## Exercise details
Write out the rows between the line holding "Given: Switch to the 资金流向 tab" and the end of the rows, inclusive, exactly as they appear.

------ Exercise input

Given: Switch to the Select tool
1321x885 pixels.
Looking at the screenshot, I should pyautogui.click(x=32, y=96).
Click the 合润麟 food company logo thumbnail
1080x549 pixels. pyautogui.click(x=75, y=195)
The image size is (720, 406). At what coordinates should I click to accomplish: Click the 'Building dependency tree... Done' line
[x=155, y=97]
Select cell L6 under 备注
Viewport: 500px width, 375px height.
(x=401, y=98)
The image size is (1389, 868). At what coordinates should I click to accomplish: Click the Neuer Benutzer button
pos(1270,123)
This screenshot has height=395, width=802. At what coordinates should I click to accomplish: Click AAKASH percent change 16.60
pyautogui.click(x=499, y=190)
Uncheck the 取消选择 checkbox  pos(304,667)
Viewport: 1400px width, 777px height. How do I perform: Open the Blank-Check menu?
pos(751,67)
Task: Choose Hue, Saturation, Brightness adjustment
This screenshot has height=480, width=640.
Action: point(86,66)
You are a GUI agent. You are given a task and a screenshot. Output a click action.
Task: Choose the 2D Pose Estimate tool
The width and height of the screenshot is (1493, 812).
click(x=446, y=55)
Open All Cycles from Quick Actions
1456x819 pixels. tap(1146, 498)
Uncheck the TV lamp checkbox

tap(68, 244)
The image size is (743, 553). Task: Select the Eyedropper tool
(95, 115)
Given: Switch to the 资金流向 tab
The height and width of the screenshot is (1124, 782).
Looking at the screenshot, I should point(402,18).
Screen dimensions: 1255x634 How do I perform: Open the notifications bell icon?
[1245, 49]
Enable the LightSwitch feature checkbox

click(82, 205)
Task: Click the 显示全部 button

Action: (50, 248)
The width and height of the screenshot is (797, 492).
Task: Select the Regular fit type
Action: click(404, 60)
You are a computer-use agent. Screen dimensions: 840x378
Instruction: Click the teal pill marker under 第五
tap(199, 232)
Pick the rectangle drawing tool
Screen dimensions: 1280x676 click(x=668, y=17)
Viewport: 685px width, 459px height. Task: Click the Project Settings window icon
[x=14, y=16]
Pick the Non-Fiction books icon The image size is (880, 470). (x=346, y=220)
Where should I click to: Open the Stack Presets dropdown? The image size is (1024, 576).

------------

## Exercise answer
Given: Switch to the 资金流向 tab
The height and width of the screenshot is (1124, 782).
Looking at the screenshot, I should point(402,18).
Screen dimensions: 1255x634 How do I perform: Open the notifications bell icon?
[1245, 49]
Enable the LightSwitch feature checkbox

click(82, 205)
Task: Click the 显示全部 button

Action: (50, 248)
The width and height of the screenshot is (797, 492).
Task: Select the Regular fit type
Action: click(404, 60)
You are a computer-use agent. Screen dimensions: 840x378
Instruction: Click the teal pill marker under 第五
tap(199, 232)
Pick the rectangle drawing tool
Screen dimensions: 1280x676 click(x=668, y=17)
Viewport: 685px width, 459px height. Task: Click the Project Settings window icon
[x=14, y=16]
Pick the Non-Fiction books icon The image size is (880, 470). (x=346, y=220)
Where should I click to: Open the Stack Presets dropdown? The image size is (1024, 576).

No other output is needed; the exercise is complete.